* **BRANO CITATO**
——————
È questo il monito amaro e realistico di Levi. Sono parole dure, che, se non
fossero state scritte da chi aveva vissuto sulla propria pelle
quell'esperienza, avrebbero destato molto più sconcerto.
I sommersi e
i salvati, potrebbe essere letto come il "controtesto" de I demoni e
della leggenda del Grande Inquisitore: smentisce quella concezione manichea del
potere che spalanca una distanza abissale tra la febbrile volontà di potenza,
dei malvagi e del vecchio, e l'indistinta passività della massa. Certo, ci dice
Primo Levi, il dualismo è un porto rassicurante. Sarebbe bello, commenta Levi,
poter "ripetere il gesto di Cristo nel Giudizio Universale: qui i giusti
là i reprobi"; qui gli innocenti, oppressi e distrutti, là i perpetratori.
Ma se il nostro desiderio di semplificazione è comprensibile e giustificabile,
la semplificazione non lo è affatto. Bisogna avere il coraggio "di uno
spirito meno morbido" di quello che si raffigura i demoni nelle stanze del
potere: si deve tenere fisso lo sguardo sulla normalità e sulla banalità degli
uomini presi sempre in una fitta rete di rapporti.
——————
* **DATI FORNITI**
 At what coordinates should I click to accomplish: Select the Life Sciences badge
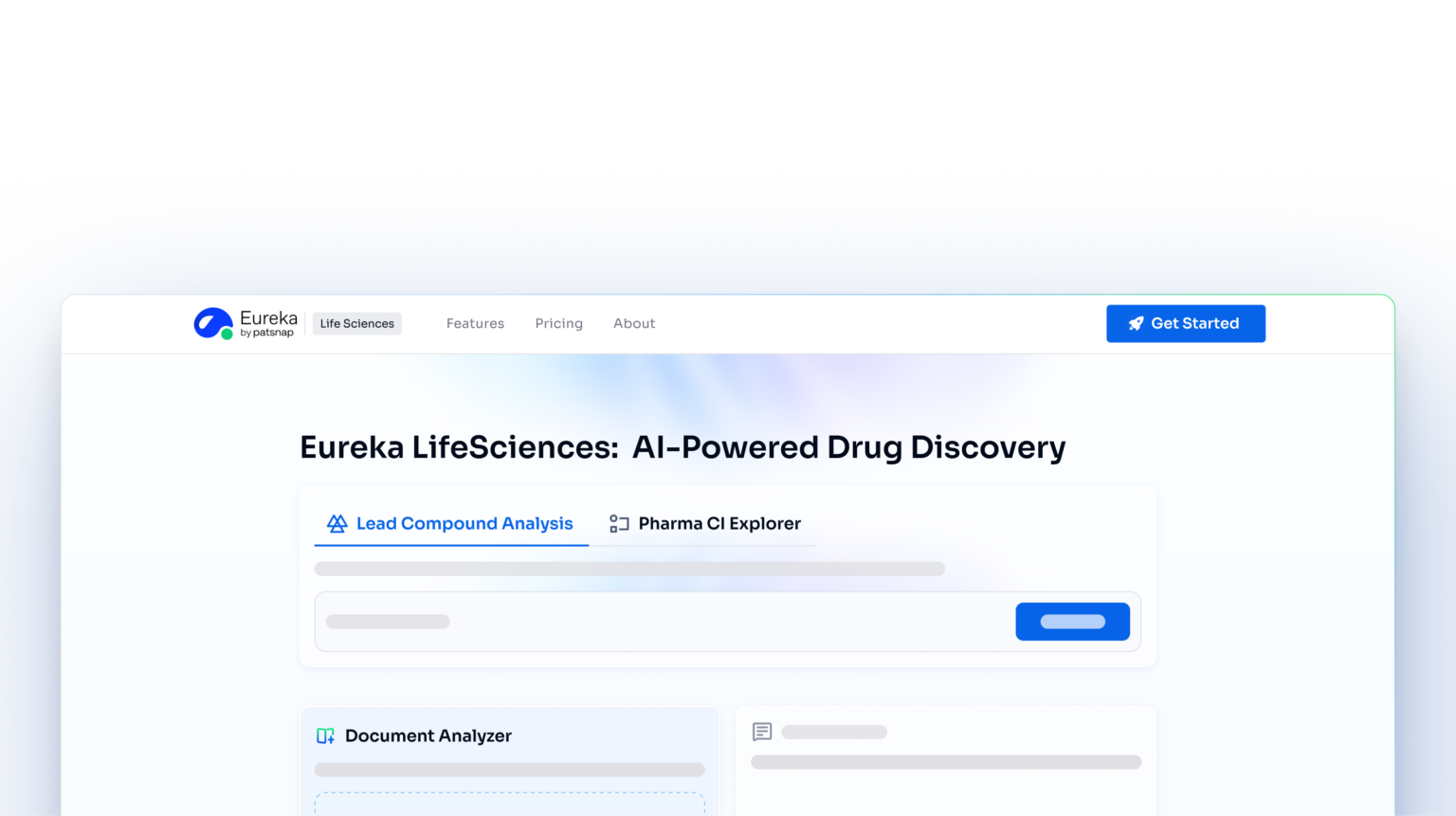[356, 323]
——————
* **COMPITI ASSEGNATI**
1) Risponda alle seguenti domande sul brano su Primo Levi:
(a) Come potrebbe essere letto I sommersi e i salvati?
(b) Quale gesto sarebbe bello poter ripetere, secondo Levi?
(c) Su che cosa si deve tenere fisso lo sguardo?
2) Trascriva dal brano su Primo Levi tutto ciò che va da "È questo il" fino a "molto più sconcerto.".
3) Prosegua il brano su Primo Levi dal punto in cui si interrompe.
Le righe non hanno alcun legame con il brano su Primo Levi.

* **RISPOSTE FINALI**
1)
(a) Come il "controtesto" de I demoni e della leggenda del Grande Inquisitore.
(b) Il gesto di Cristo nel Giudizio Universale.
(c) Sulla normalità e sulla banalità degli uomini.

2)
È questo il monito amaro e realistico di Levi. Sono parole dure, che, se non
fossero state scritte da chi aveva vissuto sulla propria pelle
quell'esperienza, avrebbero destato molto più sconcerto.

3)
Primo Levi
non esita così a fare del Lager - il luogo che più di ogni altro siamo portati
a interpretare in maniera dualistica - il laboratorio delle sue analisi. È vero
che la struttura del regime totalitario - che il Lager riproduce su scala
ridotta e intensiva - rende quasi impossibile un controllo dal basso. Tuttavia,
per quanto ambisca alla totalità, la realtà politica anche più dura, fuori dal campo
di sterminio, non riesce mai a sradicare completamente la libertà: una qualche
forma di retroazione permane. Solo nel campo essa sembra essere pressoché
assente: quasi tutte le forme di rivolta sono state stroncate. Quale allora il
criterio per giudicare i comportamenti diversi? Come e che cosa distinguere tra
i gironi di quell'inferno? E soprattutto, perché farlo, se in fondo quella è
una situazione eccezionale le cui caratteristiche non possono certo valere come
riferimenti per la nostra quotidianità? La sfida dello scrittore è questa:
tenere ferma l'unicità di quella situazione, ma al contempo continuare a
gettare ponti con la realtà ordinaria, con le normali relazioni degli esseri
umani in società, "con la nostra realtà". Per cui se il suo messaggio
non è mai ambiguo - ci sono le vittime e i persecutori, nessun giudizio
allargato dovrà mai riunirli in un solo abbraccio; giustiziare le ss e gli
altri funzionari è, e rimane, necessario - tuttavia questa non può essere
l'ultima parola. Ed è proprio la tonalità di questa tensione che fa dell'ultimo
confronto di Primo Levi con Auschwitz forse il più prezioso, ma anche il più
"scandaloso", trattato sulla "normalità del male".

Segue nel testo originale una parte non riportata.